30. Oktober 2015

Smartville: Eisiger Wind der Globalisierung

Die Phase der "Hyperglobalisierung“ (s. vorstehender Eintrag) mag der Vergangenheit angehören; doch der Wind der „gewöhnlichen Globalisierung“ weht noch. Ein vielsagendes Beispiel dafür lässt sich derzeit in der Smart-Produktionsstätte von Daimler Benz im lothringischen Hambach beobachten. Vor nunmehr rund 20 Jahren siedelte der Konzern die Produktion des Smart dort an – nicht ohne zahlreiche Standortvorteile in Form infrastruktureller Vorleistungen und Steuerbefreiungen einzuheimsen. Nicht zuletzt deshalb arbeitet das Werk bis heute profitabel, auch wenn es der vielfach als zu restriktiv verteufelten französischen Arbeitsgesetzgebung, darunter der 35-Stunden-Woche, unterliegt. Doch jetzt soll „Smartville“ zum Hebel des sozialen Rollbacks gemacht werden, das von der Regierung des sozialistischen Präsidenten Hollande in Szene gesetzt wird.

Im Zentrum steht der Versuch, die unter dem früheren sozialistischen Präsidenten Lionel Jospin 1998 eingeführte 35-Stunden-Woche wieder abzuschaffen, um sich stärker dem „deutschen Modell“ anzunähern. Die Geschäftsleitung hat dazu den „Vorschlag“ lanciert, die Belegschaft solle 4 Stunden pro Woche länger arbeiten, dabei aber nur für 2 Stunden entlohnt werden. Die Unternehmensführung wirbt mit der Behauptung, die Mehrheit der Beschäftigten habe sich für die Annahme des „Vorschlags“ ausgesprochen. Das ist jedoch nur die halbe Wahrheit: Lediglich die Techniker und Angehörigen des Managements sind dafür; die Montagearbeiter sprachen sich mehrheitlich dagegen aus. Parallel dazu ließ die Unternehmensspitze das Gerücht durchsickern, die Smart-Produktion könne jederzeit auch nach Slowenien verlagert werden – zu erheblich günstigeren Kosten, versteht sich.
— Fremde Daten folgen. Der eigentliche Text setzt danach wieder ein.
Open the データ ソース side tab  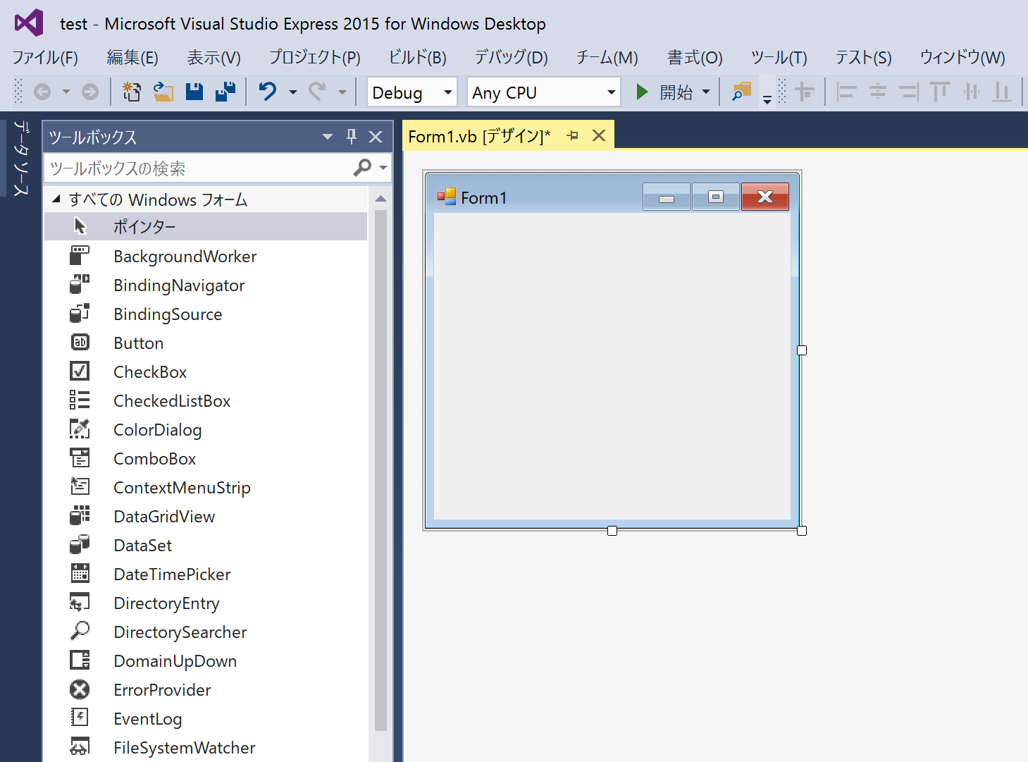[21, 158]
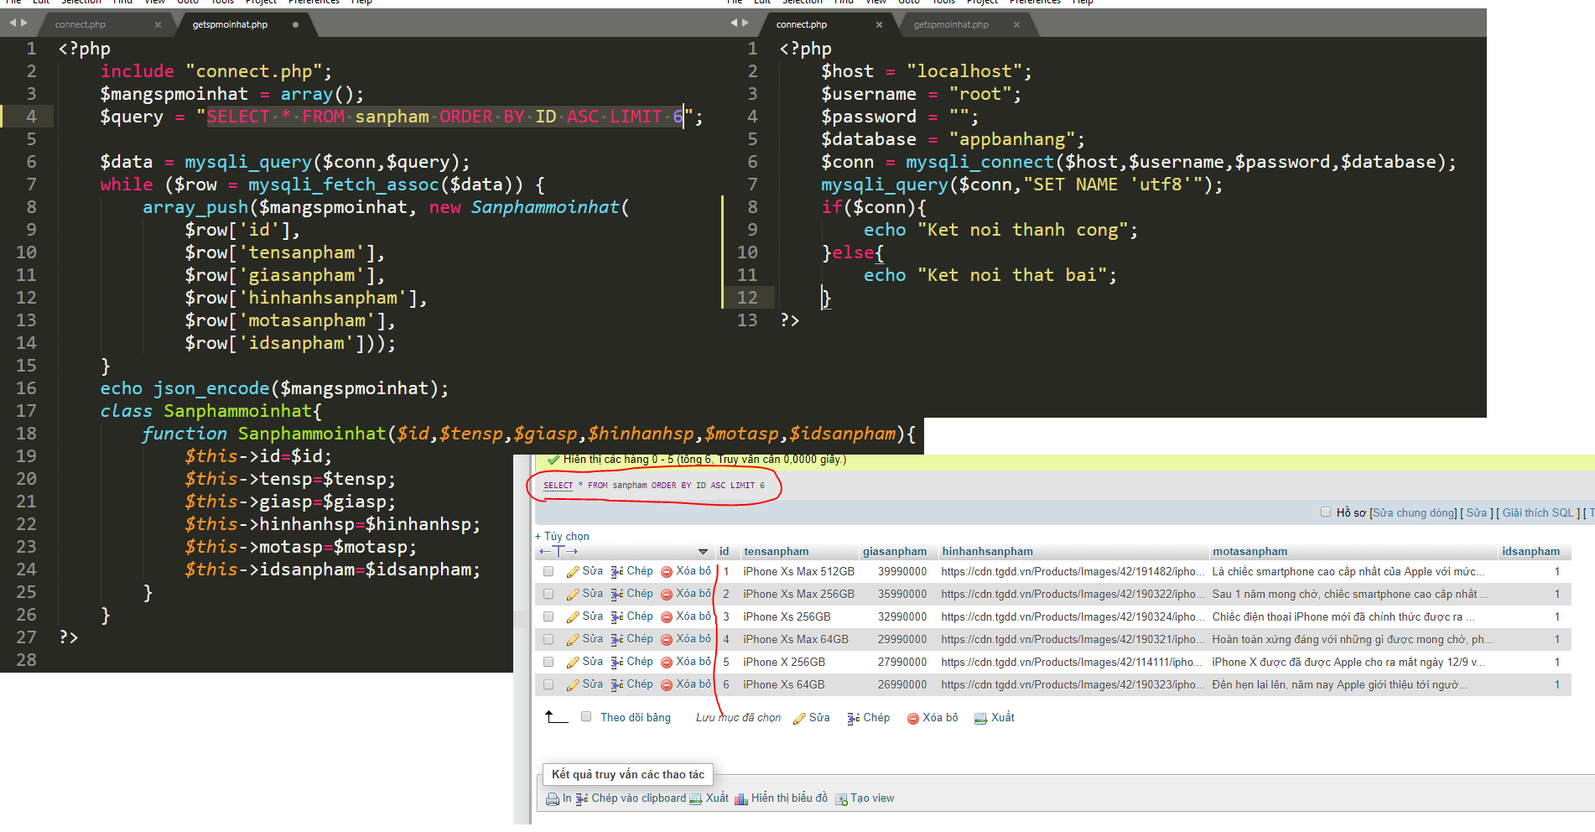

Da die so oft bemühte Konkurrenzfähigkeit im Falle von Smartville außer Frage steht und selbst der Chef der Personalabteilung nicht daran glaubt, bei 4 Stunden Mehrarbeit konkurrenzfähiger zu werden, bleibt nur eine Schlussfolgerung: Es geht ums Prinzipielle, nämlich die 35-Stunden-Woche. Das sehen auch die beiden großen Gewerkschaften, CFDT und CGT, die mit der Sache zu tun haben, so. Sie haben jetzt gegen das Vorhaben der Verlängerung der Arbeitszeit bei gleichzeitiger Weigerung, die zusätzlich geleistete Arbeit voll zu bezahlen, erst einmal ihr Veto eingelegt. Das ist nach französischem Arbeitsrecht möglich, beantwortet jedoch noch nicht die Frage, wie lange sie dem eisigen Wind der Globalisierung noch standhalten können. Die Regierung und die französischen Arbeitgeberverbände scheinen entschlossen, die geltenden Branchentarifverträge zugunsten betrieblicher Abmachungen mehr und mehr zu durchlöchern. Der Wind der Globalisierung und der Druck des „deutschen Modells“ helfen ihnen dabei.